Dollar ETFs Can Still Beat Euro Rivals

Following Wednesday’s news of the Federal Reserve’s first interest rate hike in nearly a decade, the PowerShares DB U.S. Dollar Index Bullish Fund (NYSEArca: UUP), which tracks the price movement of the U.S. dollar against a basket of currencies, including the euro, Japanese yen, British pound, Canadian dollar, Swedish krona and Swiss franc, closed higher by just one cent.

That performance could be seen as disappointing by the legions of investors that recently piled into UUP and other long dollar equivalents in anticipation of the greenback surging on the back of higher U.S. borrowing costs.

Dollar ETFs have been rallying on speculation the Federal Reserve would hike interest rates from the near-zero levels. Fed Chair Janet Yellen has stated that December would be a “live possibility” for an interest rate hike if the U.S. economy continues to strengthen, and the strong jobs number help support the Fed timeline. The tighter monetary policy would diminish the supply of U.S. dollars floating around in the economy and help the greenback appreciate against foreign currencies. [Dollar ETFs Could Soar Well After Fed Liftoff]

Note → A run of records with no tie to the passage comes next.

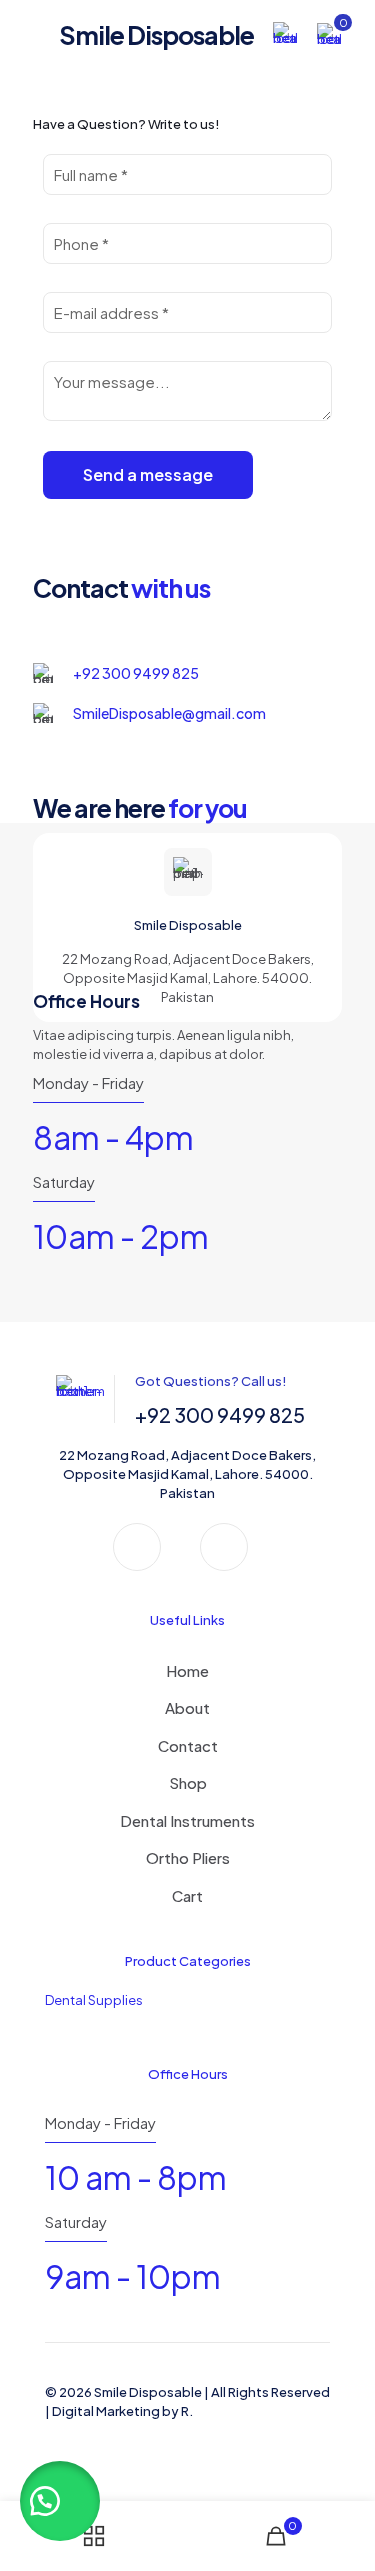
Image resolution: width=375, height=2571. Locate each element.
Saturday (64, 1181)
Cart (187, 1895)
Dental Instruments (187, 1820)
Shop (188, 1782)
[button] (60, 2501)
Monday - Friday (88, 1082)
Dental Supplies (94, 2000)
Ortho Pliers (188, 1857)
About (187, 1707)
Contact (188, 1745)
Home (187, 1670)
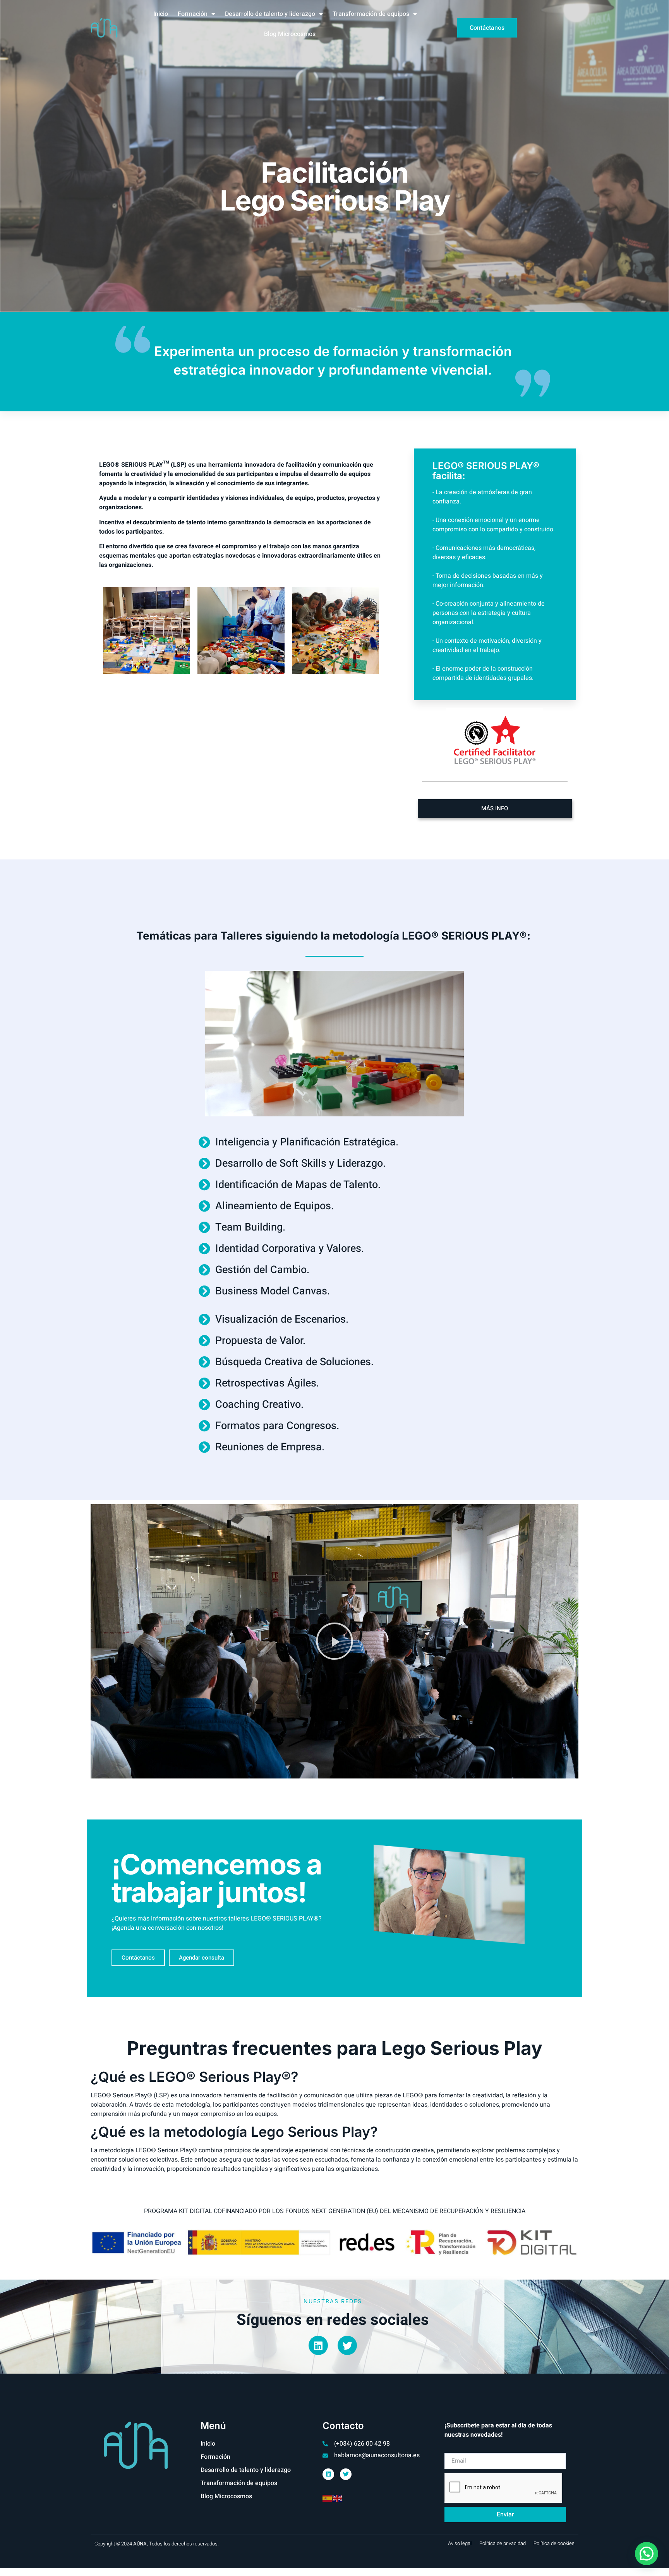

December has been a trying month for the dollar and that was the case even before the Fed announcement. Earlier this month, the CurrencyShares Euro Currency Trust (NYSEArca: FXE) surged after the European Central Bank (ECB) disappointed by global financial markets by not expanding its quantitative easing program by as much as investors were hoping for.

The good news is some market observers still believe dollar/euro parity still has a chance of coming to pass.